*Work task*. When "НОВОСТЬ" occurs in a line of the material, copy that line.

§ §

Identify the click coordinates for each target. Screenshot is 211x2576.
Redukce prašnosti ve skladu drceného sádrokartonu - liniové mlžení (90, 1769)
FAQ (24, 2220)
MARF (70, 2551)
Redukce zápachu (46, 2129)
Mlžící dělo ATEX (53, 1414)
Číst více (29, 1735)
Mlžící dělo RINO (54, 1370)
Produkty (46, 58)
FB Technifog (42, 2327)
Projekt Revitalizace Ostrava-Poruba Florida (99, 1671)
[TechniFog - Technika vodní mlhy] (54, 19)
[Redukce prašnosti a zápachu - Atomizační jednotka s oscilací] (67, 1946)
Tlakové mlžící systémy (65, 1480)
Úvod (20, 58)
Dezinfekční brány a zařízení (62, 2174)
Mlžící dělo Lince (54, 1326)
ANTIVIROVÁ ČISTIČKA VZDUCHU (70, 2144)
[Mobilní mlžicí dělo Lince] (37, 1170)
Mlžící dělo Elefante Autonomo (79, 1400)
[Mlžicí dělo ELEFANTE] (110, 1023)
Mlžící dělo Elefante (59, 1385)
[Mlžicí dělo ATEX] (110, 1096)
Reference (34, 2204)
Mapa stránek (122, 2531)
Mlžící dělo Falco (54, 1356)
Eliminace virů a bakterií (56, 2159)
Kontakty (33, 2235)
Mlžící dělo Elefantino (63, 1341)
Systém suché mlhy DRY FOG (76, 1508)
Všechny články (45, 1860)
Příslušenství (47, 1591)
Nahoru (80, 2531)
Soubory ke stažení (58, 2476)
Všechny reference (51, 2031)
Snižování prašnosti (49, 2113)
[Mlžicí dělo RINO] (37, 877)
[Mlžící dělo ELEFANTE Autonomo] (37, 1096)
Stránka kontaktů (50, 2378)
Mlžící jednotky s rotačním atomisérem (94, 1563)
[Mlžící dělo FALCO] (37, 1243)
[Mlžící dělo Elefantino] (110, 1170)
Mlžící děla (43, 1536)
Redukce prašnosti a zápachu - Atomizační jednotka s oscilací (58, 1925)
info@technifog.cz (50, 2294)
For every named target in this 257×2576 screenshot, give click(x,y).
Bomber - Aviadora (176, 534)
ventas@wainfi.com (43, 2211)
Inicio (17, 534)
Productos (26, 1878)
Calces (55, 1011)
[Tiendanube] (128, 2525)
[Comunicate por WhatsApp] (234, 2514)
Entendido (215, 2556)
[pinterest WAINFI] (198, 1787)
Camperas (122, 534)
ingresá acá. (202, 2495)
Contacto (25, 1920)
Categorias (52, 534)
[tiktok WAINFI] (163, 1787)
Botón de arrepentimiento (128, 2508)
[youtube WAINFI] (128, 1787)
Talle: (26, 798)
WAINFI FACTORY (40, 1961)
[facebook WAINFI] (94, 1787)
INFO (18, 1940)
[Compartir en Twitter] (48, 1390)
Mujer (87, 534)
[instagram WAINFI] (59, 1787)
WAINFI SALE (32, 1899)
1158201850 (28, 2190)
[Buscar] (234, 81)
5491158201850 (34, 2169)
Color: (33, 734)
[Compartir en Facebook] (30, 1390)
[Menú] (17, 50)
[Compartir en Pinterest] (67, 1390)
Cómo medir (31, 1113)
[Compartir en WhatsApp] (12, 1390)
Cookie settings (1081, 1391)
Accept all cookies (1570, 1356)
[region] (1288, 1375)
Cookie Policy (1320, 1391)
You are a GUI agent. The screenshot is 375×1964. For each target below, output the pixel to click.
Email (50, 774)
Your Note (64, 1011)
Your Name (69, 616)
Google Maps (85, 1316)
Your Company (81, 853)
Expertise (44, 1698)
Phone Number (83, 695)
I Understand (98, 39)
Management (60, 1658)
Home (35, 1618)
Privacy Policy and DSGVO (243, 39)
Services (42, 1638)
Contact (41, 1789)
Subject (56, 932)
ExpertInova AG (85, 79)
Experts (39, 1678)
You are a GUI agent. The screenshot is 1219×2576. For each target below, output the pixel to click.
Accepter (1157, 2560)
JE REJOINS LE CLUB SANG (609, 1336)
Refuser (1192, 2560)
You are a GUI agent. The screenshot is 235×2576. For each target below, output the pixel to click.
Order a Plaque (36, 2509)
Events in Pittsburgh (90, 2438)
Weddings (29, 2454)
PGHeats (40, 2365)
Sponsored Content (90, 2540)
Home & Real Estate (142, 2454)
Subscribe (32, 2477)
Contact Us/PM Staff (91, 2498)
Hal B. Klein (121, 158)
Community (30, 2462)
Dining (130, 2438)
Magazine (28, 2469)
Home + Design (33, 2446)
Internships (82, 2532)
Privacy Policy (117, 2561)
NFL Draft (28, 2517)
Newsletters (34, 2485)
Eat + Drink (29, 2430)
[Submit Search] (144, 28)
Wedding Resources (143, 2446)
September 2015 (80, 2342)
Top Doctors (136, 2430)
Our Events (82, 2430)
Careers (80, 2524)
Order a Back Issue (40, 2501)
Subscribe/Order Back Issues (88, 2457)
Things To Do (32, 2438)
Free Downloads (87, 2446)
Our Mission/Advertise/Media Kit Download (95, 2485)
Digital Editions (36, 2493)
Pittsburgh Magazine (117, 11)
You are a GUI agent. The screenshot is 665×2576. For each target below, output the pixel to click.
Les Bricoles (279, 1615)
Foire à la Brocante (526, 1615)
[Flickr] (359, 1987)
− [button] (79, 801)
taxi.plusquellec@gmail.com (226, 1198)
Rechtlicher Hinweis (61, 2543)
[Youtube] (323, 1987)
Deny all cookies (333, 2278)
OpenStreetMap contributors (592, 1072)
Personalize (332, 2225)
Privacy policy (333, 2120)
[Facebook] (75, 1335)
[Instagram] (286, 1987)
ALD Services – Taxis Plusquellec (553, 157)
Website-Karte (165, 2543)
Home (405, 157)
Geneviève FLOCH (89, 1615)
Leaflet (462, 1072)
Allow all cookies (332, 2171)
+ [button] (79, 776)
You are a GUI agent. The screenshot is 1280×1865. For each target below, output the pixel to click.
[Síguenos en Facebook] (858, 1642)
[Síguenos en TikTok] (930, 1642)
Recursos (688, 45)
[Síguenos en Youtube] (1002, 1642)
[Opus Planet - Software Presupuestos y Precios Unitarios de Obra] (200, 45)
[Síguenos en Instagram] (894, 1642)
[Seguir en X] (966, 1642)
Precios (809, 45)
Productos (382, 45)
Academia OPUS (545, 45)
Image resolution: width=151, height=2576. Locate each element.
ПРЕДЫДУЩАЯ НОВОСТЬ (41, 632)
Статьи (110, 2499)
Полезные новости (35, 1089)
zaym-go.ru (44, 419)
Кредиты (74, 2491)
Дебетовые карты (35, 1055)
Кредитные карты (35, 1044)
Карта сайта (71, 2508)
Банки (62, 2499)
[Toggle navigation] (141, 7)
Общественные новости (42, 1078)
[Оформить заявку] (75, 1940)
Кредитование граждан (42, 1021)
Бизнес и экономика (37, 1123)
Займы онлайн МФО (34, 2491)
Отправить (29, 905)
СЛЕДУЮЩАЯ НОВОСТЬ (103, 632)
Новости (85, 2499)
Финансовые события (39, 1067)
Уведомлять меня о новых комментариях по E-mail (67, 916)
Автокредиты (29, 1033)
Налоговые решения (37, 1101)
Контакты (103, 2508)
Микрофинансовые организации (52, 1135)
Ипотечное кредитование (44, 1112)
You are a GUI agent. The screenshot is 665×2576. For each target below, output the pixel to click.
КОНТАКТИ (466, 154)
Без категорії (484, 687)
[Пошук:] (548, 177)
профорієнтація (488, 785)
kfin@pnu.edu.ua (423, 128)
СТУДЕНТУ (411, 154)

§ §

*Answer space*.
ПРЕДЫДУЩАЯ НОВОСТЬ (41, 632)
СЛЕДУЮЩАЯ НОВОСТЬ (103, 632)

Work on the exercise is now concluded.